Note: When analyzing samples that may be non-fasting, triglycerides measuring above 300-350 mg/dL will yield a turbid supernatant and cannot be measured.
Other Body Fluids:
The TBARS kit is suitable for analysis of CSF, vaginal, synovial, seminal, vitreous, tears, saliva, sperm, pulmonary and gastrointestinal fluids and lavages.
Tissues:
Freeze tissue in liquid nitrogen and immediately crush in a pre-chilled mortar and pestle. Resuspend tissue at 50 mg/ml in normal saline or PBS. Disrupt in a Potter-Elvejhem glass homogenizer. If necessary, sonicate for 15 sec at 40V setting over ice and use uncentrifuged whole homogenate for analysis. Alternatively, homogenize in isotonic media appropriate for sub-cellular fractionation to study TBARS in plasma membranes, nuclear membranes or organelles. Spun supernates may be used for enzyme analyses. Recommend normalizing TBARS values to another constituent such as protein.
Cell Cultures:
Suspend 20 million cells in 1 ml of cell culture medium or buffer of choice such as PBS. Sonicate for 5 second intervals at 40 V setting over ice. Use whole homogenates in the assay, being sure to use culture fluid as a sample blank.
Anti-Oxidant Screening:
The TBARS assay may be used for testing anti-oxidants and drugs (13). Oxidize 2 100 μl aliquots of a sample, such as serum or plasma, with 5mM ferric chloride. Add the anti-oxidant compound to be tested to one. Incubate plasma alone plus the 2 test samples at 37ºC for 30 min. Run the TBARS assay and compare to a distilled water control. Calculate percentage of inhibition(14) . Drugs may be added directly to plasma samples and compared to plasma alone in the TBARS assay.


CALCULATIONS AND INTERPRETATION OF RESULTS
Typical Standard Curve (Fluorometer):
This is an example of a typical standard curve and is not to be used for interpretation of results. Variation may occur in individual laboratories due to pipetting, laboratory and incubator temperatures, etc.

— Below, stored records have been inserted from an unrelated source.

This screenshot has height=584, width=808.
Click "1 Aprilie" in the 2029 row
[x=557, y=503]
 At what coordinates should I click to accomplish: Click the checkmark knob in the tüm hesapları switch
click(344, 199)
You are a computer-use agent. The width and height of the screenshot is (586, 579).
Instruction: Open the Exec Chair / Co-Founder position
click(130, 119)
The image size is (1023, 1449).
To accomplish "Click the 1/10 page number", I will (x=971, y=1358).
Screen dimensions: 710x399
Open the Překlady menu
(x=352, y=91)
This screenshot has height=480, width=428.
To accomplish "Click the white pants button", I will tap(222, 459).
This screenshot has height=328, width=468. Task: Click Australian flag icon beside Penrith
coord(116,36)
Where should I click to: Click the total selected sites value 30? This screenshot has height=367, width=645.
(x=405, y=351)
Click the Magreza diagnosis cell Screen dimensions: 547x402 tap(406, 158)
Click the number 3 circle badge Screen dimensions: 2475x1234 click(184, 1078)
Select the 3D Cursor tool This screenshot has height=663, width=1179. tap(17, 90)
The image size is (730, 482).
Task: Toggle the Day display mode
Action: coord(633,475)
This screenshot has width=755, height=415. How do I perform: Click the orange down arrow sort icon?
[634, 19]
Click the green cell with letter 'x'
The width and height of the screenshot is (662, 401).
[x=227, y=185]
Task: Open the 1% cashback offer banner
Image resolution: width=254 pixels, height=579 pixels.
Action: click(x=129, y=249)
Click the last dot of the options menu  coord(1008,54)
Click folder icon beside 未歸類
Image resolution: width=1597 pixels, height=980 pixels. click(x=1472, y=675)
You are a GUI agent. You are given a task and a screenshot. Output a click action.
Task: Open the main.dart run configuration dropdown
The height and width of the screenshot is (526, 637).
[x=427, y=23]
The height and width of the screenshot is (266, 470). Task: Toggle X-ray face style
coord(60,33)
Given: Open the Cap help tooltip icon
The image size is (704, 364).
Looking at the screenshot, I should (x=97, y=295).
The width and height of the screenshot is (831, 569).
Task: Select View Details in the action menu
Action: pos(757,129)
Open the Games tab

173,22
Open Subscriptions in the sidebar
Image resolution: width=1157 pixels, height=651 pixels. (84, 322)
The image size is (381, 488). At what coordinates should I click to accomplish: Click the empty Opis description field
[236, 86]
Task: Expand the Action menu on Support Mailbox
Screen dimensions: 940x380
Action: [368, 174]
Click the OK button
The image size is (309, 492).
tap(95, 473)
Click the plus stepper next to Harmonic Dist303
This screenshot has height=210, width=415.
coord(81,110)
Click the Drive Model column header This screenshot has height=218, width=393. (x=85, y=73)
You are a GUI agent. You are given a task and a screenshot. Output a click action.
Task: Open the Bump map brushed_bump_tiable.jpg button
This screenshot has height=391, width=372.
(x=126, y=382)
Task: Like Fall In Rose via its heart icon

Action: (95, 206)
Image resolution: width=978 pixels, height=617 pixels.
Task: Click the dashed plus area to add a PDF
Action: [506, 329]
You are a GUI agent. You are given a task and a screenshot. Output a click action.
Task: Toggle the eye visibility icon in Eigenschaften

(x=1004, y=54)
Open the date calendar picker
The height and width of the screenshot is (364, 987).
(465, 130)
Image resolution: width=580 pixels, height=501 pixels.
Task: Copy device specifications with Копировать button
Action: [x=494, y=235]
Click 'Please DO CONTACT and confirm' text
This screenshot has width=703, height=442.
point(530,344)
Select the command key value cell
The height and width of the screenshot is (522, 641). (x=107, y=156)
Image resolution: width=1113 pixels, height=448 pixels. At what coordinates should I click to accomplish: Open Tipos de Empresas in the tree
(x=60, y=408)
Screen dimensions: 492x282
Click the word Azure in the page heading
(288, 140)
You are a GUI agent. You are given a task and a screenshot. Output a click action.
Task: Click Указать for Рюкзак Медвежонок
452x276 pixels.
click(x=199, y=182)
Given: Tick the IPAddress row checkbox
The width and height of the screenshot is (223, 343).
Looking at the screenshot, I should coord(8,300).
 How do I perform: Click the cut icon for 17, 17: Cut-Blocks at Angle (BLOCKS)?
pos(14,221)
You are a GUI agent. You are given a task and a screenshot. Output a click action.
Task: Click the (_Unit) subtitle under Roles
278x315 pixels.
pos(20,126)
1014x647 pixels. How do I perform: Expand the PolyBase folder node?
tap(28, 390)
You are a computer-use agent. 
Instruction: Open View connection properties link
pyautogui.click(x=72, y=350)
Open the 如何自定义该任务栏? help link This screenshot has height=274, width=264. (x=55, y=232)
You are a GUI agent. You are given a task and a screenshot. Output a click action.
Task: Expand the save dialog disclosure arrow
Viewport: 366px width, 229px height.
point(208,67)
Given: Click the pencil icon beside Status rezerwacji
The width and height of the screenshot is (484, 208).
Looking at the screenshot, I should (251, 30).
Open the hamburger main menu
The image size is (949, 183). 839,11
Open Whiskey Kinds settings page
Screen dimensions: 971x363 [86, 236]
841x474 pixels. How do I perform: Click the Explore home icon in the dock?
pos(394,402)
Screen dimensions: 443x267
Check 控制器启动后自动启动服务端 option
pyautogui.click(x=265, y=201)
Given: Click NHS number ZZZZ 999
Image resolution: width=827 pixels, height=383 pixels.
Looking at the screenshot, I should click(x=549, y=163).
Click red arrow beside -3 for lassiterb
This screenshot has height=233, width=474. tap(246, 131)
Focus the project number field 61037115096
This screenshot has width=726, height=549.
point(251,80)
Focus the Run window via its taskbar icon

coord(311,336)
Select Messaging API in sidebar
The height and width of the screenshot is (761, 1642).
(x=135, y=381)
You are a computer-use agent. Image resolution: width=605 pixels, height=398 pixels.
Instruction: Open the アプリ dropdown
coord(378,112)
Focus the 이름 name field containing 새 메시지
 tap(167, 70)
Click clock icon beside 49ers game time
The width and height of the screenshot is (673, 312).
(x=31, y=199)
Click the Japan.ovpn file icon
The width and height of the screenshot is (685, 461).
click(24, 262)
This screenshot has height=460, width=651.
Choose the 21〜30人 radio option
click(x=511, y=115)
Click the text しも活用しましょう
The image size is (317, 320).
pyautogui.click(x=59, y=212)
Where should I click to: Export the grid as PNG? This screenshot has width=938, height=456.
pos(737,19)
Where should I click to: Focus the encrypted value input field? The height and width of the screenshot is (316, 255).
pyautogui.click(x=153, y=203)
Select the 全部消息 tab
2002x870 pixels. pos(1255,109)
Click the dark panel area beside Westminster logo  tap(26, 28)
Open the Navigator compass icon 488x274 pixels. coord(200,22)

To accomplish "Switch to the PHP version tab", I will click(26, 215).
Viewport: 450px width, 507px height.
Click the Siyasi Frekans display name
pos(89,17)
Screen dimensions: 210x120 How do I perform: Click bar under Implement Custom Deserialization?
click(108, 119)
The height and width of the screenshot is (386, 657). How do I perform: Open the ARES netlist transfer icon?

Using linear graph paper, plot mean MDA equivalents for each standard used on the Xaxis versus the corresponding fluorometer reading on the Y-axis. Determine the concentration of MDA equivalents in nmol/ml in specimens by interpolation from the standard curve. Correct sample values for any other dilutions performed during specimen preparation.
Typical Standard Curve (Spectrophotometer):
This is an example of a typical standard curve and is not to be used for interpretation of results. Variation may occur in individual laboratories due to pipetting, laboratory and incubator temperatures, etc.
For Spectrophotometer:
Using linear graph paper, plot mean MDA equivalents for each standard used on the Xaxis versus the corresponding spectrophotometer reading on the Y-axis. Determine the concentration of MDA equivalents in nmol/ml in specimens by interpolation from the standard curve. Correct sample values for any other dilutions performed during specimen preparation.